Stored records
((

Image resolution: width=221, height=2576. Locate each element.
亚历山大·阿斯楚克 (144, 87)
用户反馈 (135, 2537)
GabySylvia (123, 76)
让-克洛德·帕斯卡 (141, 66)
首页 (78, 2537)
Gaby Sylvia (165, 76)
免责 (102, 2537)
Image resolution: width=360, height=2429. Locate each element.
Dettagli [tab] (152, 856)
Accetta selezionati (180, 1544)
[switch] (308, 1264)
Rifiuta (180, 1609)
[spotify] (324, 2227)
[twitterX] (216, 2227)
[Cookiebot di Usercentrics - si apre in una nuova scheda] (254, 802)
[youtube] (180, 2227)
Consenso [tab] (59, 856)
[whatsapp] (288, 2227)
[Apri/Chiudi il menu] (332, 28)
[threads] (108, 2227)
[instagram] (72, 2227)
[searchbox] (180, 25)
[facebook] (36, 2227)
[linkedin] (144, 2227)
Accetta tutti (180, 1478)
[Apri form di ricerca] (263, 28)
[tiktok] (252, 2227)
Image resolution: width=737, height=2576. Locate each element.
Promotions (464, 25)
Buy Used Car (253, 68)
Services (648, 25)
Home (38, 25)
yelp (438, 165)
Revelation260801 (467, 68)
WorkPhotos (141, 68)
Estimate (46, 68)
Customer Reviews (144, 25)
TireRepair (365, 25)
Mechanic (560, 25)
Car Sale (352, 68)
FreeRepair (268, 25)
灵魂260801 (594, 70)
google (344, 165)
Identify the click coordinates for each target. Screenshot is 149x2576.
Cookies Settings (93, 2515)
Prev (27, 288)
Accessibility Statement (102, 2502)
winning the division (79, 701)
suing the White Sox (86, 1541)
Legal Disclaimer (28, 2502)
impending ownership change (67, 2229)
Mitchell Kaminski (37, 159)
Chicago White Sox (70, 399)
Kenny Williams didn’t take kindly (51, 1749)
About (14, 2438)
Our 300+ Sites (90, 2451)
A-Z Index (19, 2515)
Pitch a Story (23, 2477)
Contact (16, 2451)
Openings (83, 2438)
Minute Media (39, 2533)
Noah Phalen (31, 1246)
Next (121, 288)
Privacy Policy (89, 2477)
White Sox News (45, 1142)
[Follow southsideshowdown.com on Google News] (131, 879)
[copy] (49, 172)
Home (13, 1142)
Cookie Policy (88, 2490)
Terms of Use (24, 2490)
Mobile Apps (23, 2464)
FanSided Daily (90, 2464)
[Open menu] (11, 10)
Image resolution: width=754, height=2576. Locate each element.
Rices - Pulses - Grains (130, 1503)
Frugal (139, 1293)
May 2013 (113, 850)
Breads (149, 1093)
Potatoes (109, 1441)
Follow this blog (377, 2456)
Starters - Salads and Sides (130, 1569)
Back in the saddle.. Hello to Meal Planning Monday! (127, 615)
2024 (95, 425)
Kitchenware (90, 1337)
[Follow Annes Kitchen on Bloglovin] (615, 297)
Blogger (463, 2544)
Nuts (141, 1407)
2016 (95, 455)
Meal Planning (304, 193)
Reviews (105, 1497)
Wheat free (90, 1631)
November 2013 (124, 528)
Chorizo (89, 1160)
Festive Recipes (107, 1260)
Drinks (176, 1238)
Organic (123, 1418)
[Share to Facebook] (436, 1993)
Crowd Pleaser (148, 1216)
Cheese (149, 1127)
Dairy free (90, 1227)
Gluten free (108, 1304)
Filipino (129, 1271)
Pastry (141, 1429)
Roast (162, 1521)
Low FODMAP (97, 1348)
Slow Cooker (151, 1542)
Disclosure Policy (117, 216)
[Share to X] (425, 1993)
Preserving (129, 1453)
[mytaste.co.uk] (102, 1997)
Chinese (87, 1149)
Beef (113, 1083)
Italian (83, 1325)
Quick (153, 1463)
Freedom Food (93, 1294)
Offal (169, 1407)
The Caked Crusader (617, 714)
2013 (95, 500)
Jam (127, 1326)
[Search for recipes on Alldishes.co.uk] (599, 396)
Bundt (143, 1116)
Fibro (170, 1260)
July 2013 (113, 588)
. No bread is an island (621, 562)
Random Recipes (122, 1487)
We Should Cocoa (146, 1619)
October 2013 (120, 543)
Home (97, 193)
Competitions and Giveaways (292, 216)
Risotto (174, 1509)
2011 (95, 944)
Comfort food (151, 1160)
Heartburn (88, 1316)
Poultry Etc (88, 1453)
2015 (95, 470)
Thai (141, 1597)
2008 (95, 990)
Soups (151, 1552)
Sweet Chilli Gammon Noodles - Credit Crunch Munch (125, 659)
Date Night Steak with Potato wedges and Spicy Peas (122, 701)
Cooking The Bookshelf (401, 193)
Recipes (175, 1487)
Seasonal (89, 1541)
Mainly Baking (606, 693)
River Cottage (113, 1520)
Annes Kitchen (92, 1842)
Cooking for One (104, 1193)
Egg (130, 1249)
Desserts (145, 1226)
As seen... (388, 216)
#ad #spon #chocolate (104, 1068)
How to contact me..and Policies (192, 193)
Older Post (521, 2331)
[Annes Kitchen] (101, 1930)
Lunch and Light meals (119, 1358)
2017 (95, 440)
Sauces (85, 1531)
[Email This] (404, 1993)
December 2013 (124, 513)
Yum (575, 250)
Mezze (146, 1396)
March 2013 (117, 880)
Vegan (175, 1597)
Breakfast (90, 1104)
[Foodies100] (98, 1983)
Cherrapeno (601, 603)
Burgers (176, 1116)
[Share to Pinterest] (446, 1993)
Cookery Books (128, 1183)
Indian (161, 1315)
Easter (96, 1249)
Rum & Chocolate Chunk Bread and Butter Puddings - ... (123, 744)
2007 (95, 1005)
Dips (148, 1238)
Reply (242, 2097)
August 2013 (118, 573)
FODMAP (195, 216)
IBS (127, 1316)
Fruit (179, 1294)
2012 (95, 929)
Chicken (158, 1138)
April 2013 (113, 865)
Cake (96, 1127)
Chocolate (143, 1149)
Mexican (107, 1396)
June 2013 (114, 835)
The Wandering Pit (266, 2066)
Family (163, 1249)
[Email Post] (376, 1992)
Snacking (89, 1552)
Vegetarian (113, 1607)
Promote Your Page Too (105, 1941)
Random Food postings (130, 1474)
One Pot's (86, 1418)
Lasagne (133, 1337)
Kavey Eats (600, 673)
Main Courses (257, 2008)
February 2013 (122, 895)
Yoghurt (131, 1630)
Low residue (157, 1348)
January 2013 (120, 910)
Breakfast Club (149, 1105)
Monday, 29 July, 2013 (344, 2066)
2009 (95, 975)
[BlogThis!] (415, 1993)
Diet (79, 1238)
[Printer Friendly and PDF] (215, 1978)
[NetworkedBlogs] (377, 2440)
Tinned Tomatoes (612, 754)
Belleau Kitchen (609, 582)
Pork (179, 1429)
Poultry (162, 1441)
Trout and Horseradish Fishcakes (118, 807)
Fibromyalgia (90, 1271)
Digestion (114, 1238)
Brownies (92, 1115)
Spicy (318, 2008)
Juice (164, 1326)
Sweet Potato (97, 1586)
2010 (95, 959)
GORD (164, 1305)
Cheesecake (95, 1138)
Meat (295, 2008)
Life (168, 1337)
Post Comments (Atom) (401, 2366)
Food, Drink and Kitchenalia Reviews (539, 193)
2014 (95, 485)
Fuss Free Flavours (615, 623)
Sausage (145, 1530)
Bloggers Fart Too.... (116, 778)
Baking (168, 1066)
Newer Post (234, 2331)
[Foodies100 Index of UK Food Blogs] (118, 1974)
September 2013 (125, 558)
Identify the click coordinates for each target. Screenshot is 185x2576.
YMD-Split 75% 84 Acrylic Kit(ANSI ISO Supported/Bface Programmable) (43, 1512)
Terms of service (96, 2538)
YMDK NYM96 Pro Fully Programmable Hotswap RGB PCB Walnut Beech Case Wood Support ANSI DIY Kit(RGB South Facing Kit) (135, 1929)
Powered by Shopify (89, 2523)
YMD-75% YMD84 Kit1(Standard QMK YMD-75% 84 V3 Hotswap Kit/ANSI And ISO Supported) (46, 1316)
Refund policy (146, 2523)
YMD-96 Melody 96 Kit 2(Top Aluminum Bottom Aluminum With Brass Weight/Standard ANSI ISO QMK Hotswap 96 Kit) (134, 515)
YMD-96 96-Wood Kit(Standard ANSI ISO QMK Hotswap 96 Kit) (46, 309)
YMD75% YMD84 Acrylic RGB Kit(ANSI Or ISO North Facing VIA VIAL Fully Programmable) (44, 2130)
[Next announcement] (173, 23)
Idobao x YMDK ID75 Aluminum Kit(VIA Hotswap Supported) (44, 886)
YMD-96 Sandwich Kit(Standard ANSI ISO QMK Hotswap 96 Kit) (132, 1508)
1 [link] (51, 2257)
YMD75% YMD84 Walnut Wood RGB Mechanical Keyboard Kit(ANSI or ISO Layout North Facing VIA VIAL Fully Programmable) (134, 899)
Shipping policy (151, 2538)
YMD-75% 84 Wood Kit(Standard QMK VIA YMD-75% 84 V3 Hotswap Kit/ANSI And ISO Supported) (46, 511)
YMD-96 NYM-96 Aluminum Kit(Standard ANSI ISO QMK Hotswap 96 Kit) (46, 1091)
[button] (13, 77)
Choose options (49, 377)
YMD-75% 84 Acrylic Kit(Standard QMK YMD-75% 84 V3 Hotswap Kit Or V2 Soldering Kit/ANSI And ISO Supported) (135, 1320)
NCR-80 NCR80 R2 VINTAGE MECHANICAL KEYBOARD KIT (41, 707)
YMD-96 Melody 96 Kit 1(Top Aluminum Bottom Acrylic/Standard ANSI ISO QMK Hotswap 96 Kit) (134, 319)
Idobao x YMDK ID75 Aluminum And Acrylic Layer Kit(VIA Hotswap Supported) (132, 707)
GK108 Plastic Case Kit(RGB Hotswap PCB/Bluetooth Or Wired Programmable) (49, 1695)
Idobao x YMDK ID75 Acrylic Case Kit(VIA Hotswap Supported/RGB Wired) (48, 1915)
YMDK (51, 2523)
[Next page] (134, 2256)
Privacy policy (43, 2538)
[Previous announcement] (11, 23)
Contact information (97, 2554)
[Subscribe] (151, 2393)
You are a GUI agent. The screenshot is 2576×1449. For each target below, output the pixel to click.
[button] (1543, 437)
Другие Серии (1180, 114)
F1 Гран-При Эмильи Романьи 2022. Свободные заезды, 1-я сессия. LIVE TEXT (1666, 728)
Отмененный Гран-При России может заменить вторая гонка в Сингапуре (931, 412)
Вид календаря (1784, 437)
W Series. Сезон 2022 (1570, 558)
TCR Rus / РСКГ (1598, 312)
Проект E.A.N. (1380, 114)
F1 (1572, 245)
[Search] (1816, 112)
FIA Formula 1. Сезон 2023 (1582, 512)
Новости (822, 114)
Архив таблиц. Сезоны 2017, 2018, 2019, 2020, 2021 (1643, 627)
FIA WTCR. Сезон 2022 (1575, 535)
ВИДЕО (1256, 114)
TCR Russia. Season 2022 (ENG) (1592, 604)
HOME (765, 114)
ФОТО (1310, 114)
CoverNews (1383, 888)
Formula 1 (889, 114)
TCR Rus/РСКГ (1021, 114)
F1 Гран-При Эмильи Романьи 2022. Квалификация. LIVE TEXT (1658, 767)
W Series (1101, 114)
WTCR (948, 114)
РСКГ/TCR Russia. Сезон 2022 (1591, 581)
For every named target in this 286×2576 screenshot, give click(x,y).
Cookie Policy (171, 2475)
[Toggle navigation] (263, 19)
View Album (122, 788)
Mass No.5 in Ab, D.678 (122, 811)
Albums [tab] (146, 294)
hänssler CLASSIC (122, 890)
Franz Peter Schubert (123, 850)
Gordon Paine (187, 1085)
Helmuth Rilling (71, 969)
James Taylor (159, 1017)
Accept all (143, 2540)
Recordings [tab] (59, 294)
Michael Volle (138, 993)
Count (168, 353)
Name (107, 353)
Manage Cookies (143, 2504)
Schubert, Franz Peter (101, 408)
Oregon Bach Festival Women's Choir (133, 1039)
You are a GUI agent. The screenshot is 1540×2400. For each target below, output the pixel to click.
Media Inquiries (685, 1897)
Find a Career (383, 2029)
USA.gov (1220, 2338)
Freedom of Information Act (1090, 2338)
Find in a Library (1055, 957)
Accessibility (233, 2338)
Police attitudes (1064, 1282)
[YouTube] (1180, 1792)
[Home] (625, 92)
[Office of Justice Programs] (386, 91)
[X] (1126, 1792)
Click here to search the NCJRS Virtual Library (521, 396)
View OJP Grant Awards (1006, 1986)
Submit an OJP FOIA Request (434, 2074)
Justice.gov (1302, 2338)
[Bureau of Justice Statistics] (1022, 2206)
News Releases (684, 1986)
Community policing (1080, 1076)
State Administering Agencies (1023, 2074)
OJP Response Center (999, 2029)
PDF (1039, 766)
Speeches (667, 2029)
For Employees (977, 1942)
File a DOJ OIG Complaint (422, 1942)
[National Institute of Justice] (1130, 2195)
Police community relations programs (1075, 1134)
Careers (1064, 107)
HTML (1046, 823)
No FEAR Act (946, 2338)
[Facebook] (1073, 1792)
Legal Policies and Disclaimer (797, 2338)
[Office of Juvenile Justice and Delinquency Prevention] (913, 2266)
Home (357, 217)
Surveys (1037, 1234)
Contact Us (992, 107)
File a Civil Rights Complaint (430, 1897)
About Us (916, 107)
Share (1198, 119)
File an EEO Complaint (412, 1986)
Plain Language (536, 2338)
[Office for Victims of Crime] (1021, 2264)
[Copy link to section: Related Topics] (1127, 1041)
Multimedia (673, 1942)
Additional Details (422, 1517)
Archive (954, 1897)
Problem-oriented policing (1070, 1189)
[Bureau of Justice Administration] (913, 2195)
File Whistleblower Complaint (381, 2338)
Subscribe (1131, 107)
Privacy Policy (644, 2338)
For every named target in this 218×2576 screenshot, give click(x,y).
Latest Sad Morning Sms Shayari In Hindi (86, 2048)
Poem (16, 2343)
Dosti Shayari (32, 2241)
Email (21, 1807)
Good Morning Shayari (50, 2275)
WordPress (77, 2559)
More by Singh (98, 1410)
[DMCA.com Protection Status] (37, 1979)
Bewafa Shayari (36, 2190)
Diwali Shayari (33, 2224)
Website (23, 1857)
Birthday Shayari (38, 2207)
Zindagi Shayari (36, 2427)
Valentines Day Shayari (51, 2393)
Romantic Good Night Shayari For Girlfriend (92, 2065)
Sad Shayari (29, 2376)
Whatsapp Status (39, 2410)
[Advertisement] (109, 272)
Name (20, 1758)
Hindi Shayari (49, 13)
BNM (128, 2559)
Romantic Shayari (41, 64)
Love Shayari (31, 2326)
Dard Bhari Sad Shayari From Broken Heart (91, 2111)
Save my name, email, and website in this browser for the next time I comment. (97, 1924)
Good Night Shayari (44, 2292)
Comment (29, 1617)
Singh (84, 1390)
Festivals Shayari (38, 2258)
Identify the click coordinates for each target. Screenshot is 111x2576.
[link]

))

Above are the entries. Output exactly the lines beginning with the line that has "Find a Career (383, 2029)" and ending with the line that has "Diwali Shayari (33, 2224)".

Find a Career (383, 2029)
USA.gov (1220, 2338)
Freedom of Information Act (1090, 2338)
Find in a Library (1055, 957)
Accessibility (233, 2338)
Police attitudes (1064, 1282)
[YouTube] (1180, 1792)
[Home] (625, 92)
[Office of Justice Programs] (386, 91)
[X] (1126, 1792)
Click here to search the NCJRS Virtual Library (521, 396)
View OJP Grant Awards (1006, 1986)
Submit an OJP FOIA Request (434, 2074)
Justice.gov (1302, 2338)
[Bureau of Justice Statistics] (1022, 2206)
News Releases (684, 1986)
Community policing (1080, 1076)
State Administering Agencies (1023, 2074)
OJP Response Center (999, 2029)
PDF (1039, 766)
Speeches (667, 2029)
For Employees (977, 1942)
File a DOJ OIG Complaint (422, 1942)
[National Institute of Justice] (1130, 2195)
Police community relations programs (1075, 1134)
Careers (1064, 107)
HTML (1046, 823)
No FEAR Act (946, 2338)
[Facebook] (1073, 1792)
Legal Policies and Disclaimer (797, 2338)
[Office of Juvenile Justice and Delinquency Prevention] (913, 2266)
Home (357, 217)
Surveys (1037, 1234)
Contact Us (992, 107)
File a Civil Rights Complaint (430, 1897)
About Us (916, 107)
Share (1198, 119)
File an EEO Complaint (412, 1986)
Plain Language (536, 2338)
[Office for Victims of Crime] (1021, 2264)
[Copy link to section: Related Topics] (1127, 1041)
Multimedia (673, 1942)
Additional Details (422, 1517)
Archive (954, 1897)
Problem-oriented policing (1070, 1189)
[Bureau of Justice Administration] (913, 2195)
File Whistleblower Complaint (381, 2338)
Subscribe (1131, 107)
Privacy Policy (644, 2338)
For every named target in this 218×2576 screenshot, give click(x,y).
Latest Sad Morning Sms Shayari In Hindi (86, 2048)
Poem (16, 2343)
Dosti Shayari (32, 2241)
Email (21, 1807)
Good Morning Shayari (50, 2275)
WordPress (77, 2559)
More by Singh (98, 1410)
[DMCA.com Protection Status] (37, 1979)
Bewafa Shayari (36, 2190)
Diwali Shayari (33, 2224)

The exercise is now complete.